I Am Grieving Who I Used To Be And Accepting Who I Am Becoming
Trigger warning: Sexual assault
I catch myself saying “I wish you knew me before I was the dead girl walking” more often than I would like to admit.
Most people in my life now don’t know I was sexually assaulted by a friend in college or how I changed as a result. Even after six years, I see the shell of the person I used to be before a PTSD diagnosis and a series of betrayals, heartbreaks, and disappointments which shaped me into someone I no longer recognized. I became the master of faking smiles and forcing laughter, so no one noticed how numb I became, devoid of any positive emotions and lacking all hope.
However, over the past six years I have also self-sabotaged the possibility of letting people know me again—at times I have embraced the life of a loner or I have forced myself into situations where I know my shy, introverted ways will flounder. Maybe I am too afraid to allow myself to trust again, to be receptive to new possibilities and to let people know the real me.

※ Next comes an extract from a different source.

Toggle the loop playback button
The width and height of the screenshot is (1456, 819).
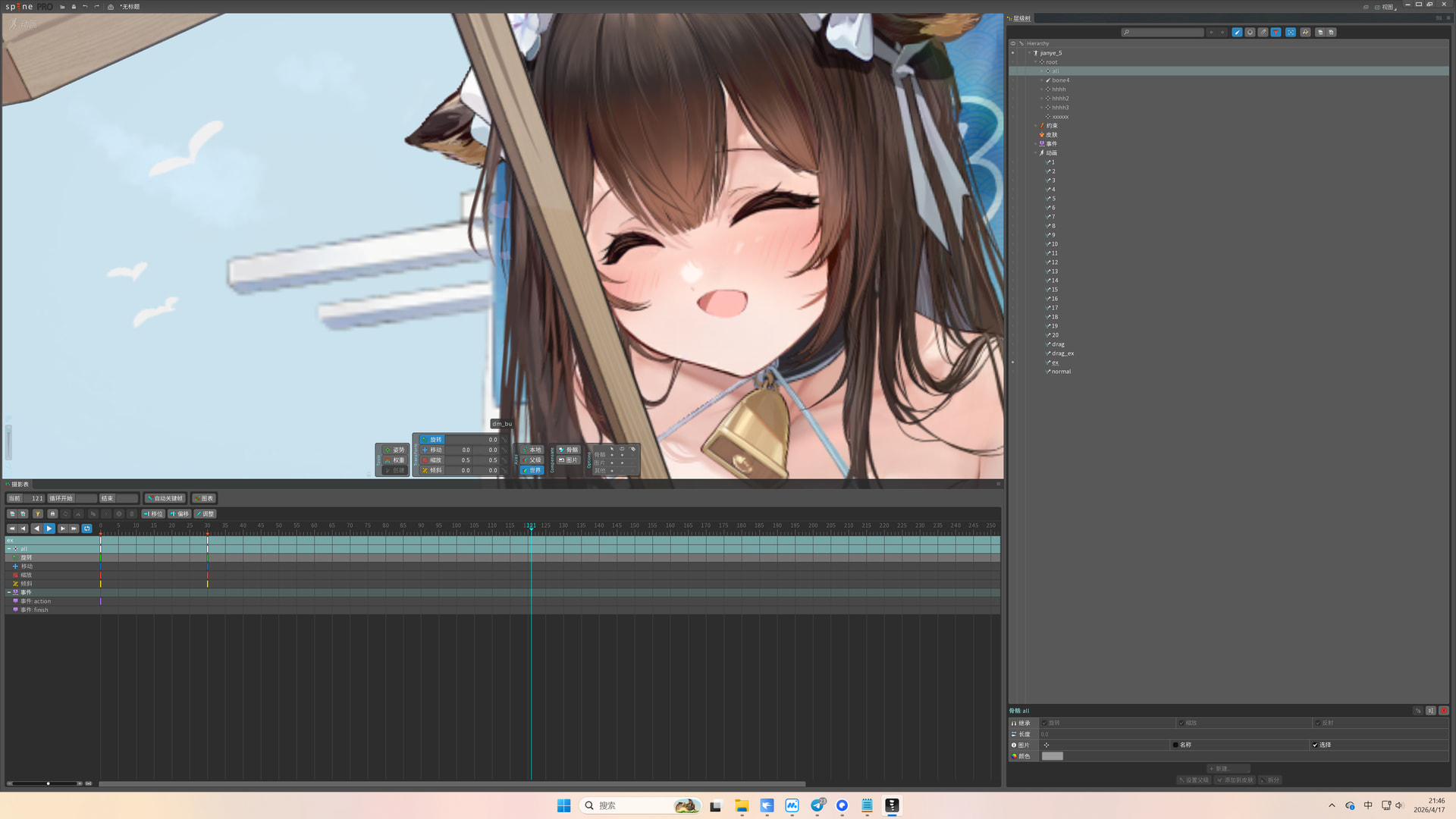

The daily minutiae are a constant battle between moments of regret and moments of gratitude—I catch myself foolishly imagining all the “what-ifs”, wondering what I would be like or if I would allow myself to trust and love if all the events of the last six years hadn’t occurred. I lament on the ways I hastily responded in anger, frustration, and bitterness to the people around me during the first year after my assault, and sporadically at times after that year, and regret how I behaved at times. Meanwhile, I have grown as a person in ways I will always appreciate, even though the journey was much more painful than I would have preferred.
Despite all the change, I sometimes recognize my old self when she dances unabashed while perusing books or walks around downtown singing punk rock songs during her lunch break. Occasionally she shows up when she gets excited about an obscure, nerdy passion or when she hops on a plane to explore an unfamiliar city alone in search of peace, beauty, and mystique. It took me until now to acknowledge she will always be there at my core, but also accepting I need to embrace the new me, because if I don’t love her, no one else ever will.
Nonetheless, I am finally allowing myself to let the waves of grief hit me so I can shape my own unique path to healing, accepting it won’t always be a linear process. Sometimes the sorrow will come suddenly, while there will be days, weeks, months even where I will be living in euphoric bliss.
Accepting my new self is not just trying to find happiness and contentment again; it means being ready to welcome new beginnings and new adventures. Embracing solitude because I like it, not as a mechanism to keep people away. Opening myself up to the possibility of heartbreak, disappointment, and devastation, because although they sting, they are worth the risk to live a fulfilled life. I am allowing myself to stop letting the past rob me of a joyful future.
So, you may have not met the “old” me, but I hope you get to meet the “new” me, scars, and all.